Input for this task ->
>>>>>

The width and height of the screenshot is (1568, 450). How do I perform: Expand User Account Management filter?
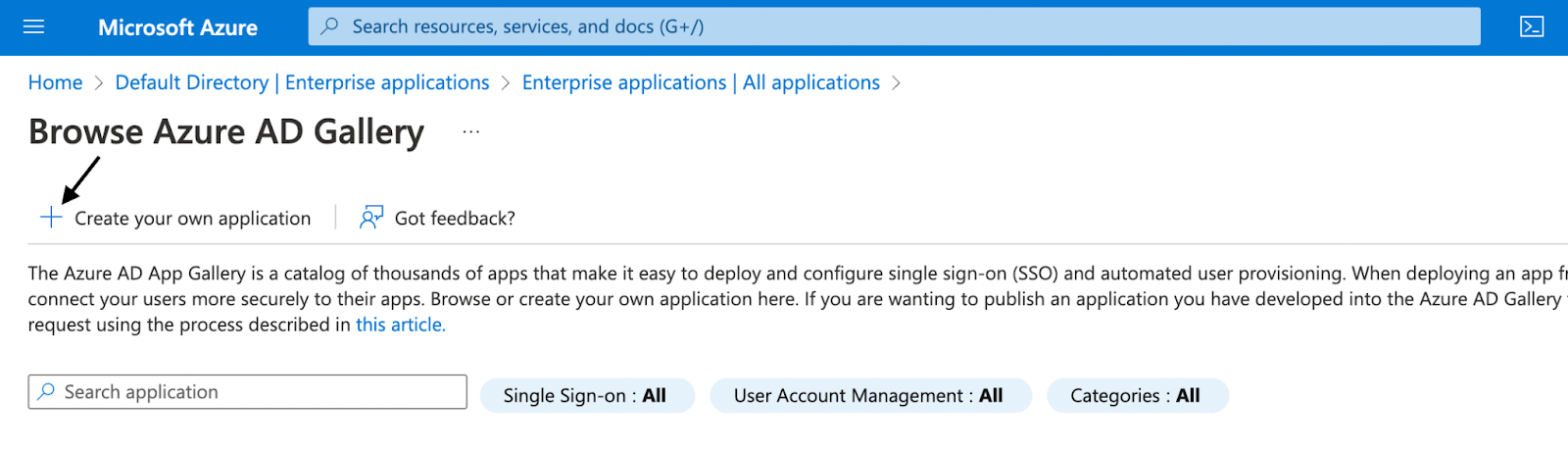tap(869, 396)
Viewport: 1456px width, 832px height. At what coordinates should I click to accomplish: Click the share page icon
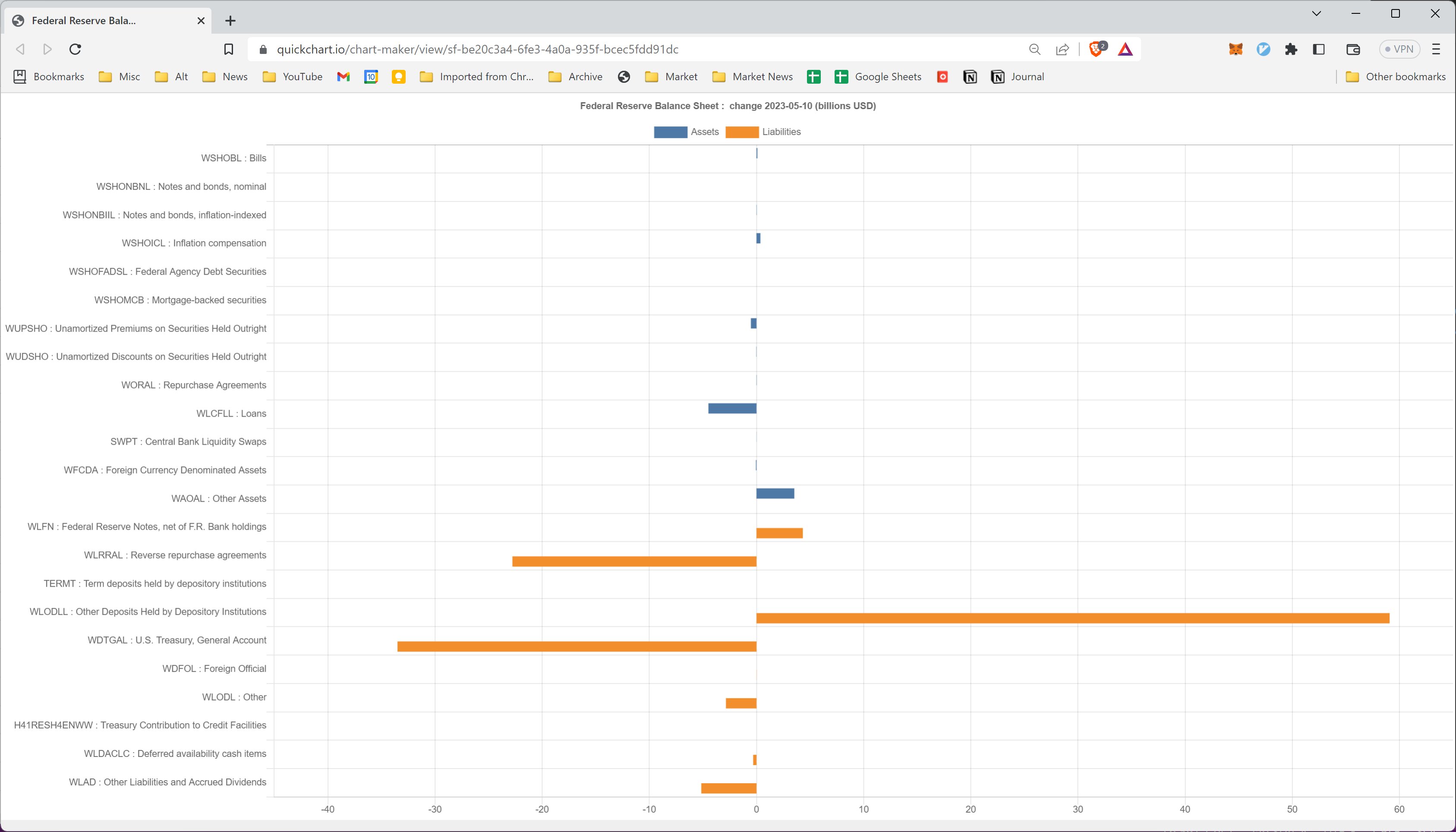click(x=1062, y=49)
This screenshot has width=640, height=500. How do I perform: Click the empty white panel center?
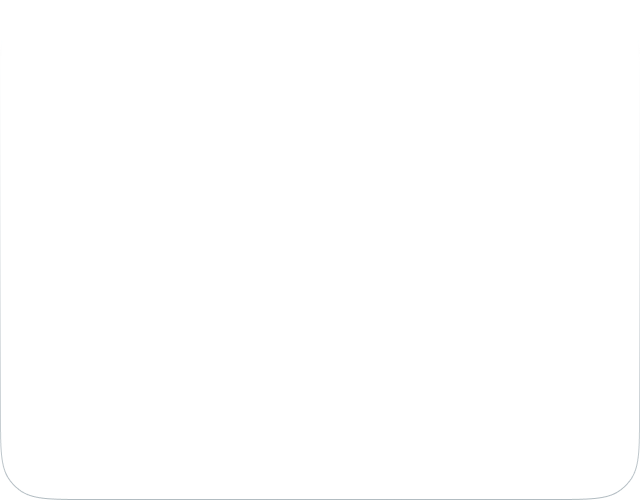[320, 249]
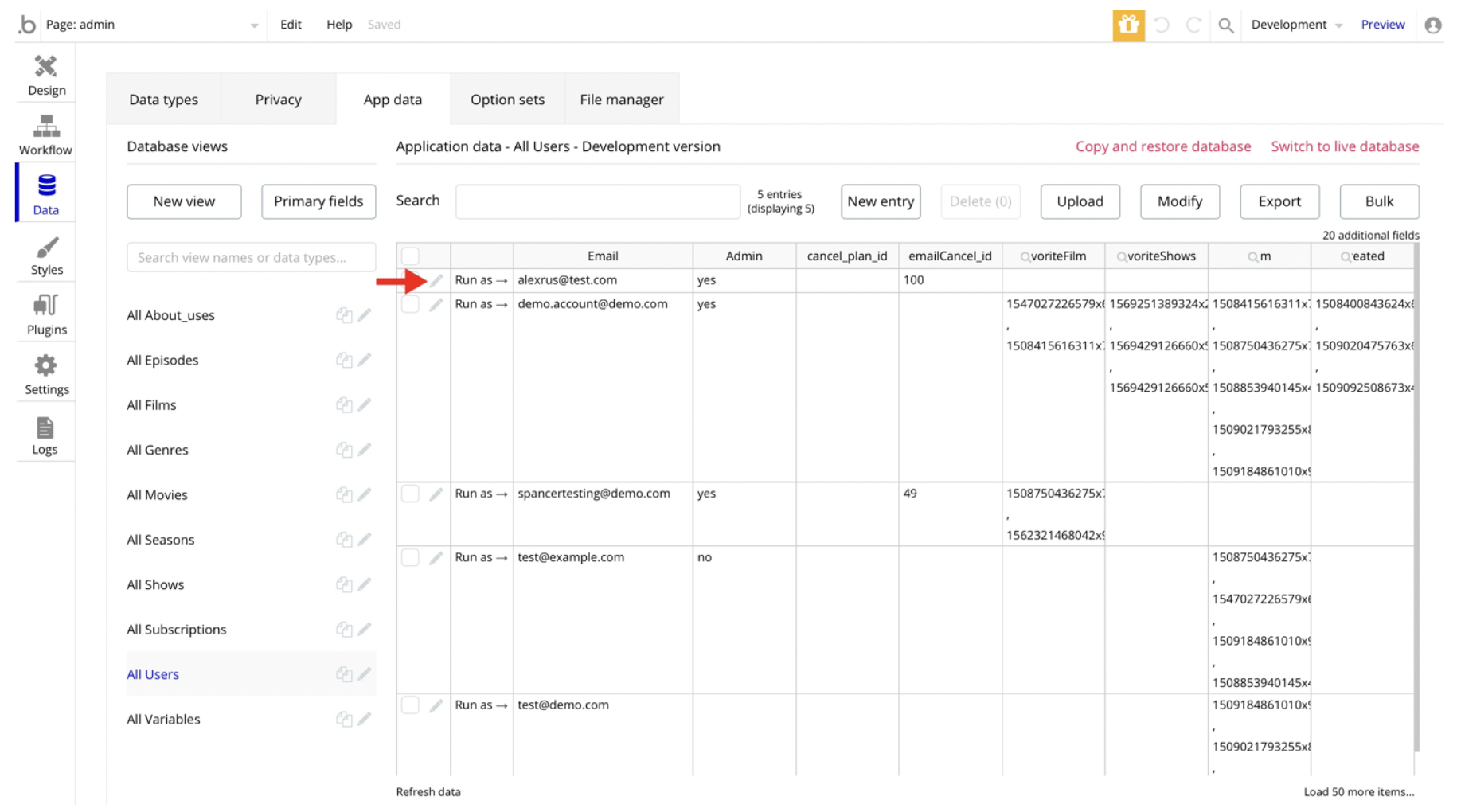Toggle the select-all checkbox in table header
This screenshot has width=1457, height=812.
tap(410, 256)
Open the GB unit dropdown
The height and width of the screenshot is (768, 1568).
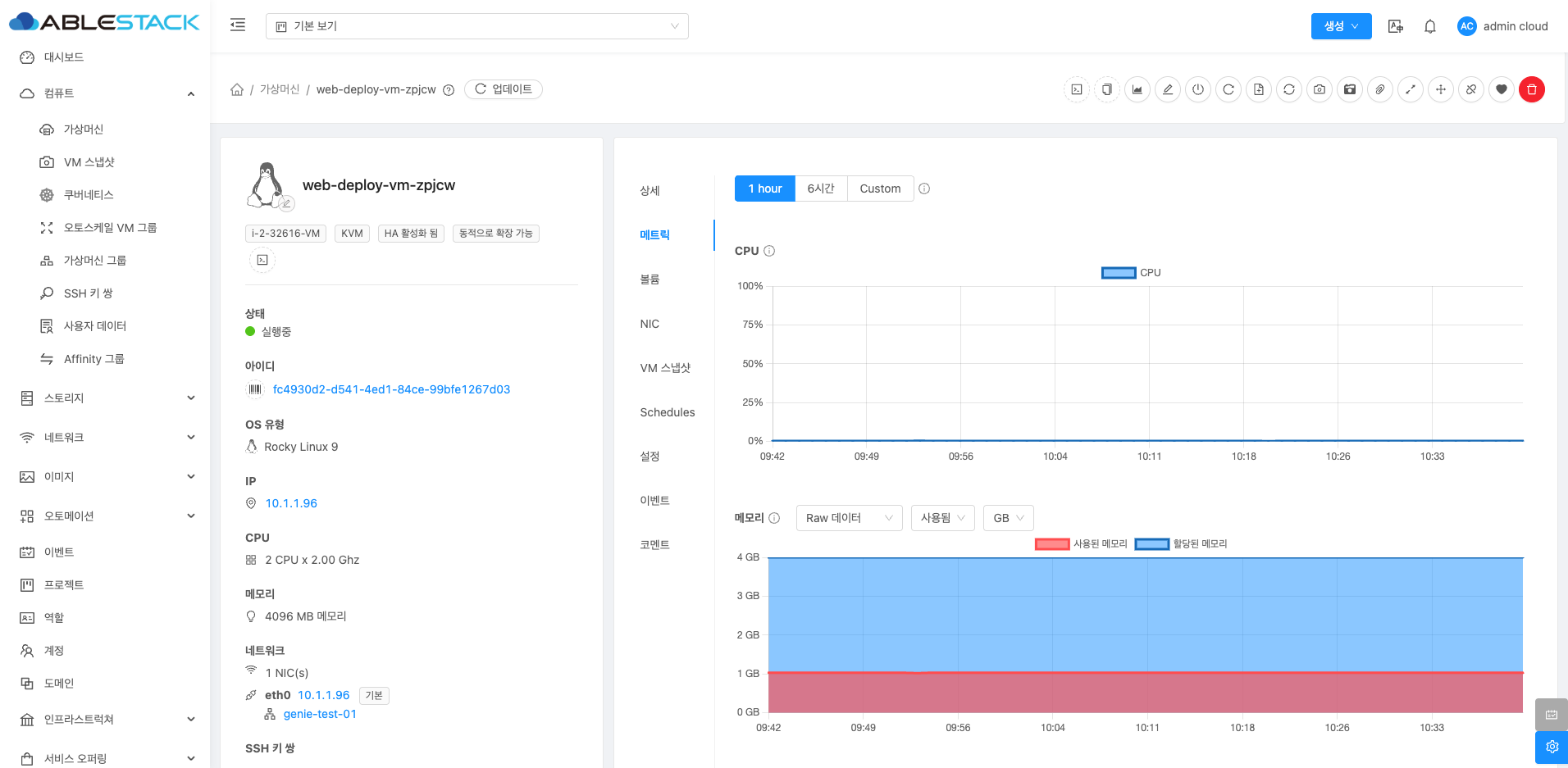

<<<<<

Written exercise ->
Rewrite the material above as a Markdown table with the columns Row and Line, numbering each line and omitting blank lines and the pictures.

Answer to this exercise ->
| Row | Line |
|---|---|
| 1 | The width and height of the screenshot is (1568, 450). How do I perform: Expand User Account Management filter? |
| 2 | tap(869, 396) |
| 3 | Viewport: 1456px width, 832px height. At what coordinates should I click to accomplish: Click the share page icon |
| 4 | click(x=1062, y=49) |
| 5 | This screenshot has width=640, height=500. How do I perform: Click the empty white panel center? |
| 6 | [320, 249] |
| 7 | Toggle the select-all checkbox in table header |
| 8 | This screenshot has width=1457, height=812. |
| 9 | tap(410, 256) |
| 10 | Open the GB unit dropdown |
| 11 | The height and width of the screenshot is (768, 1568). |